Tag Archives: bible verses about Nathan

Counselors these days talk about people being adept at “compartmentalizing” their lives.

I have always been puzzled about David’s state of mind when he committed adultery with Bathsheba and tried to hide his actions by murdering her husband Uriah the Hittite. It’s not as if David, brought up in Jesse’s godly household, the man “after God’s own heart” (1 Samuel 13:14) was unaware that adultery and murder were wrong!

How long, one wonders, did David intend to carry on as if nothing had happened? For months? Years?

Indefinitely? How does someone do this?

Counselors these days talk about people being adept at “compartmentalizing” their lives. So, for instance, a student might be facing a huge test for which he ought to study, yet be able to block that out of his mind while playing video games until late at night. Or a preacher might find himself in an adulterous relationship, somehow putting that side of his life, the one where he’s a worldly ladies’ man, in a different compartment from the one where he is a man of God, preaching God’s word.

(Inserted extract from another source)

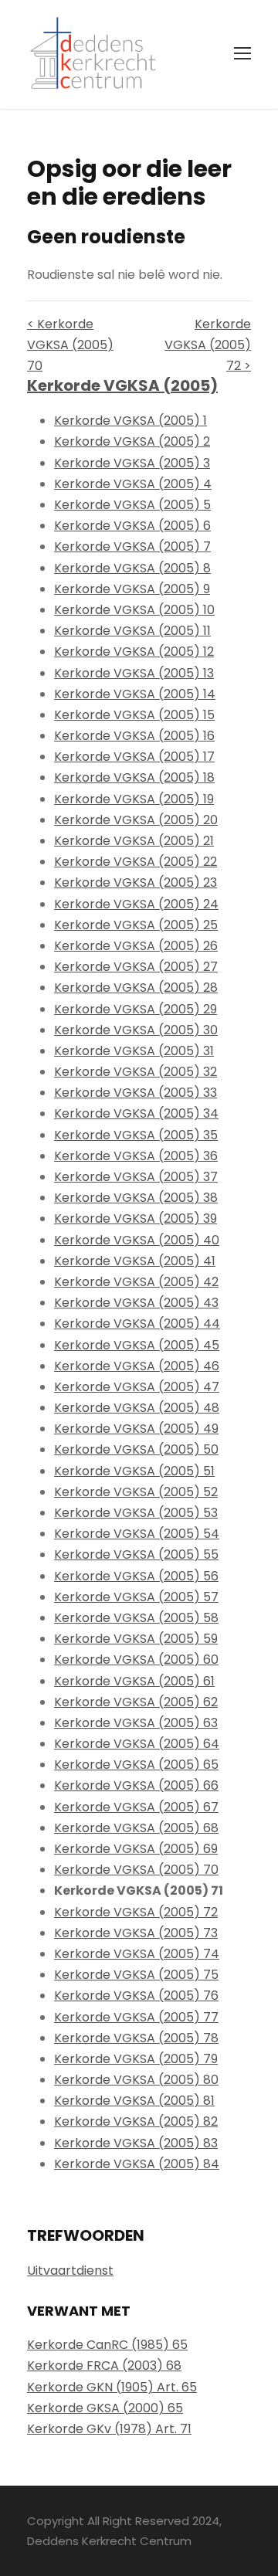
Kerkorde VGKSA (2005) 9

I wish I could tell you that this brand of self- deception was unusual, but it’s not. It’s about as unusual as a cactus in West Texas, or a Crimson Tide fan in Tuscaloosa. This is so common, so human!

It seems likely that David would have gone to his grave convinced that he was just fine in God’s sight, had Nathan the prophet not confronted him.

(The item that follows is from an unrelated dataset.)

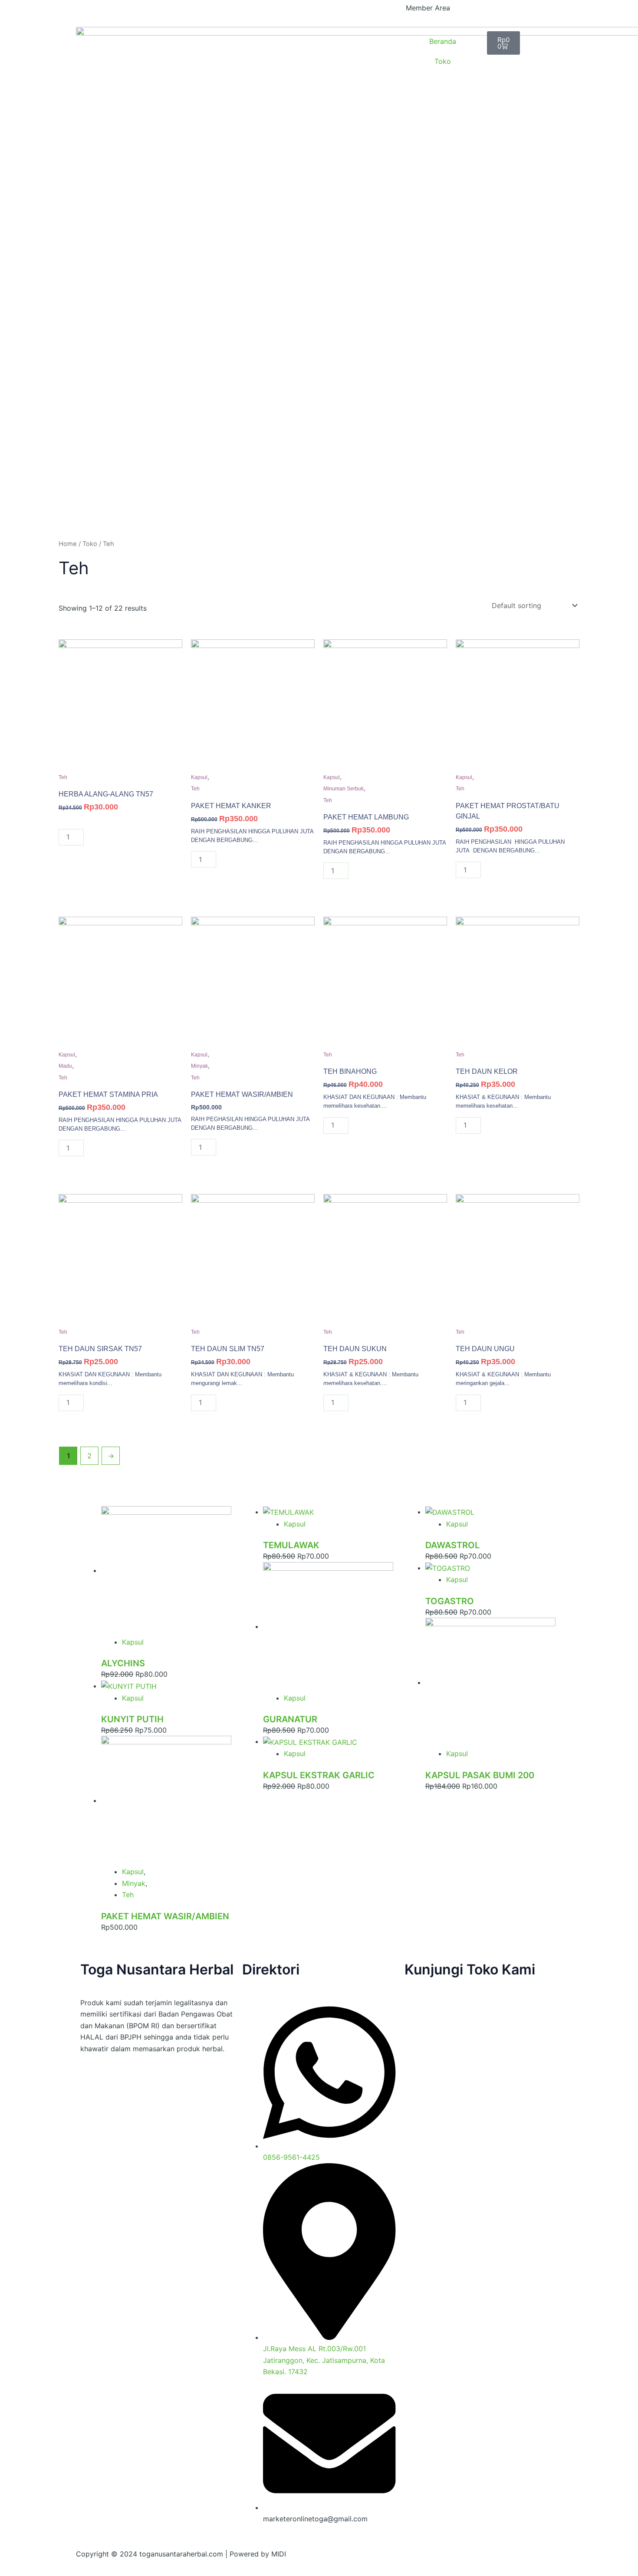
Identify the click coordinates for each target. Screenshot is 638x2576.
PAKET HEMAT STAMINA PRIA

Have you ever wondered why Nathan resorted to telling that heartbreaking story about the poor man and his ewe lamb who was victimized by the rich man who stole his lamb and shared it with his guests?

Was criticizing the king a dangerous occupation?

Perhaps. But Nathan faced a more critical task. He had to get David to see David for who he was! The story of a rich and powerful man who felt he was entitled to do as he pleased to the poor and helpless allowed David to see what he had done. It seems it was a moment of revelation – so that’s what I look like to God!

The poet Robert Burns once declared, “Lord give us the grace to see ourselves as others see us.” The real trick, of course, is to see ourselves as God sees us.